City council wins appeal over houses in multiple occupation and rules of co-operative society

A dispute over whether two houses in Nottingham are ‘houses in multiple occupation {HMO)’ has turned on the meaning of the word ’discuss’ in the rules of the co-operative that owns them.

Nottingham City Council brought an appeal to the Upper Tribunal (Lands Chamber) against a decision of the First-Tier Tribunal (Property Chamber).

Upper Tribunal Judge Elizabeth Cooke said the two homes were owned by Housing 35 Plus and paragraph 2B of Schedule 14 to the Housing Act 2004, said a house was not an HMO - and so did not need to be licensed - if it was managed or controlled by a co-operative society where "all management decisions of the society are made by the members at a general meeting which all members are entitled to, and invited to, attend”.

The First-Tier Tribunal (Property Chamber) had found for Housing 35 Plus when it appealed against Nottingham’s imposition of financial penalty notices, each of £15,000, for failing to licence an HMO.

The two sides’ disagreement was on whether the properties were HMOs. Nottingham argued among Housing 35 Plus’s rules was one that said a general meeting of residents should discuss but not take management decisions, and therefore paragraph 2B did not apply and the buildings were HMOs.

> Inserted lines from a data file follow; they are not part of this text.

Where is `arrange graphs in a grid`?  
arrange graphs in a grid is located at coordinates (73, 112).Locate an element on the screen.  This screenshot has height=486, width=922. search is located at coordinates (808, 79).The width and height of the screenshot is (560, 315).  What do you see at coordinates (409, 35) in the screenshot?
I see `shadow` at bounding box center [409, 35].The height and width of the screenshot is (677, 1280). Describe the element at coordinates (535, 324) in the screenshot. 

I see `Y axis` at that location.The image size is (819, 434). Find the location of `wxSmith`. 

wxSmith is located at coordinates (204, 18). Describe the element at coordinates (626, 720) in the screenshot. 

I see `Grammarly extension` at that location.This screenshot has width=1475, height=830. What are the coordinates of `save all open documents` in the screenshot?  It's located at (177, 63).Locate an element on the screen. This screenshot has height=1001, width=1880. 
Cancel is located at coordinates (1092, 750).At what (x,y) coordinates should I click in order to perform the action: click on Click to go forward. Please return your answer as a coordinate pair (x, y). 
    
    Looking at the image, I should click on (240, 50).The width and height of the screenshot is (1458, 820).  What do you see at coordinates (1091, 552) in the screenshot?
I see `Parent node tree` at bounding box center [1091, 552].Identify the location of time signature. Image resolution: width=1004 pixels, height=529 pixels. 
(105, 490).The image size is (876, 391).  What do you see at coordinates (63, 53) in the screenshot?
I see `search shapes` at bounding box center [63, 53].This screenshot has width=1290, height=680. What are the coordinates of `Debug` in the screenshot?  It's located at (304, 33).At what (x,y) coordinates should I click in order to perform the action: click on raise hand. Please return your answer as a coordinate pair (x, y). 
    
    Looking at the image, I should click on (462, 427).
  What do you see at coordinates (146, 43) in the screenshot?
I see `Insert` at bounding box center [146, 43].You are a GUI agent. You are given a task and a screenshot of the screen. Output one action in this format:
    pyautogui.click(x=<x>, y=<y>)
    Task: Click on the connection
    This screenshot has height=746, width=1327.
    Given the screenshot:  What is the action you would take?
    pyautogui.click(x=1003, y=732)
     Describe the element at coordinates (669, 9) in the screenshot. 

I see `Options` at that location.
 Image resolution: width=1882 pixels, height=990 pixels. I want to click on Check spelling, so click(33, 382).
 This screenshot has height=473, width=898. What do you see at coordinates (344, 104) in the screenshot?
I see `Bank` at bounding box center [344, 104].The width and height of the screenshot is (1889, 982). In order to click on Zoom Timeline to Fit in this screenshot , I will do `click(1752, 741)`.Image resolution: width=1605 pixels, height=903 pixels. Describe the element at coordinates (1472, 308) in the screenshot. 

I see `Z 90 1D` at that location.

It said another rule enabled the management committee to exercise “all such powers as may be exercised by the co-operative in accordance with its objects an exercised these rules and are not by these rules or by statute required to be exercised by the co-operative in general meeting", which also did not satisfy paragraph 2B.

Housing 35 Plus said the general meeting took all the management decisions and the management committee merely implemented them.

Judge Cooke said: “The appeal turns on the construction of rules…does ‘discuss’ mean ‘discuss’, as the appellant says, or something else?

“Does ‘to discuss all management decisions of the co-operative that have arisen since the last general meeting’ mean that the general meeting discusses what the committee has decided since the last meeting, or does it mean to take all management decisions that have become necessary since the last meeting?”

She said Nottingham’s construction of the rules was ”obviously correct”.

This was because the plain meaning of ‘discuss’ was not the same as ‘ decide’. She said had the rules wanted the general meeting to take management decisions they would have said so.

Interpreted this way, this rule was also consistent with another that provided for the committee to “control and direct the management of the day-to-day business of the co-operative”. 

Judge Cooke said: “And what it controls and directs is the day-to-day ‘management'; I do not understand how that does not mean that the committee takes management decisions. That is why it is called a management committee.”

She concluded: “The management committee, as its name implies, is empowered to make management decisions. They might be described as day-to-day management decisions, but they are management nonetheless.

“The function of the general meeting is to discuss those decisions so that the members all have a voice in what is happening and can make their views known to the committee, both about decisions already made and about future decisions.”

This meant Housing 35 Plus’s rules did not mean all management decisions were made by members at a general meeting and so the houses were HMOs and the FtT had been wrong.

She remitted the case to the  FtT to decide on a further seven grounds of appeal.